#### Problem details:
Copy out the lines from the one that contains "You are a GUI" through the end of the records, both ends included, word for word.

#### Data records:
* * *

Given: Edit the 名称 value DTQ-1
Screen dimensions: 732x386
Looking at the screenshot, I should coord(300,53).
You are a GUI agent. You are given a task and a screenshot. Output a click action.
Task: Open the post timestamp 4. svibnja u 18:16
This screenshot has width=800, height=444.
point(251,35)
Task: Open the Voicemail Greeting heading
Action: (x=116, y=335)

* * *

#### Answer below:
You are a GUI agent. You are given a task and a screenshot. Output a click action.
Task: Open the post timestamp 4. svibnja u 18:16
This screenshot has width=800, height=444.
point(251,35)
Task: Open the Voicemail Greeting heading
Action: (x=116, y=335)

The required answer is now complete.